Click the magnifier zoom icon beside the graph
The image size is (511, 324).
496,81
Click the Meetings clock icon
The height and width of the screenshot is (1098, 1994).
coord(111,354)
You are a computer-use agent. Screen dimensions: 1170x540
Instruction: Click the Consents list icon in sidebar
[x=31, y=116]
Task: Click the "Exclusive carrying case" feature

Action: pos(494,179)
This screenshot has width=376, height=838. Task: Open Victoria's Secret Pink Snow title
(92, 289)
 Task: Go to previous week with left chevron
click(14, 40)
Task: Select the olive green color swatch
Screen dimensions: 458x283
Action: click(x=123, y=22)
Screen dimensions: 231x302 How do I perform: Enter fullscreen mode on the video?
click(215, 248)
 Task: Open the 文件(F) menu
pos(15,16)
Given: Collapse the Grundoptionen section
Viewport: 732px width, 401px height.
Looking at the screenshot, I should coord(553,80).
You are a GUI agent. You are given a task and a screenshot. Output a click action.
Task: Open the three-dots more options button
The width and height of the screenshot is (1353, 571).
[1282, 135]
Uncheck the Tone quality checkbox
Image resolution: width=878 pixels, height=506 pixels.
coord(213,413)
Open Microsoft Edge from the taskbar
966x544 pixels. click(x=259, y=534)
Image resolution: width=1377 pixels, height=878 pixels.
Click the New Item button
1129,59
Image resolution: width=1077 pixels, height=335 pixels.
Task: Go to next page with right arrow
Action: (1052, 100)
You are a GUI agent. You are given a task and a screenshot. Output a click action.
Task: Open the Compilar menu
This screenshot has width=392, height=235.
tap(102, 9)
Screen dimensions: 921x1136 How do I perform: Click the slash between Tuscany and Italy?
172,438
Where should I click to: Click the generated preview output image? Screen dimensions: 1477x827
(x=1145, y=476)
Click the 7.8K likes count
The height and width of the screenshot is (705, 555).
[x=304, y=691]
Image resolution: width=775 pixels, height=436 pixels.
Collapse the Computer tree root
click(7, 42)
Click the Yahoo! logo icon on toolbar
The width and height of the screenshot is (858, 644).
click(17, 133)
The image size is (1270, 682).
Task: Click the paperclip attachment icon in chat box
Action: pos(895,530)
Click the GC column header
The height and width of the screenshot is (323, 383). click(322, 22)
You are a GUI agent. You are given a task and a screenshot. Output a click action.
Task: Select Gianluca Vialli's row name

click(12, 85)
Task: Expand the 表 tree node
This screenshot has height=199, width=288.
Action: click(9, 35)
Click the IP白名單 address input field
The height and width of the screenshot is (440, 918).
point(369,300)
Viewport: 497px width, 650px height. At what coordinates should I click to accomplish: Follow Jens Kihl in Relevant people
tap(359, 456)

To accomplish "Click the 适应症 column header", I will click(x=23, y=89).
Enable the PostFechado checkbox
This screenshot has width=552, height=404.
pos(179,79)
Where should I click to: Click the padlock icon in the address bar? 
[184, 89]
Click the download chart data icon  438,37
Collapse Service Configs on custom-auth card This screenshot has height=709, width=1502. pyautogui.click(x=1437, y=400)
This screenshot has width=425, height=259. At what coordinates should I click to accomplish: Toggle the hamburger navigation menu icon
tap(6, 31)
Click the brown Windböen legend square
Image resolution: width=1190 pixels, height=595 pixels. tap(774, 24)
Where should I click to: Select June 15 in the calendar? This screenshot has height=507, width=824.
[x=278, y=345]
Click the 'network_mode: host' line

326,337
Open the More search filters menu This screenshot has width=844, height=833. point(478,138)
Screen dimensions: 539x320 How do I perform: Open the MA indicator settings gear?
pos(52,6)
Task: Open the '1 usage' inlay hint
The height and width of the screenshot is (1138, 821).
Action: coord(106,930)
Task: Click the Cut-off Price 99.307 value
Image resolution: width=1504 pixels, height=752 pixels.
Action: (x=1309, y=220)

------------

**Requirements:** Pull out every line of the listing above that contains the string "point". Treat uppercase and lowercase as different.

**Final answer:**
point(369,300)
Open the More search filters menu This screenshot has width=844, height=833. point(478,138)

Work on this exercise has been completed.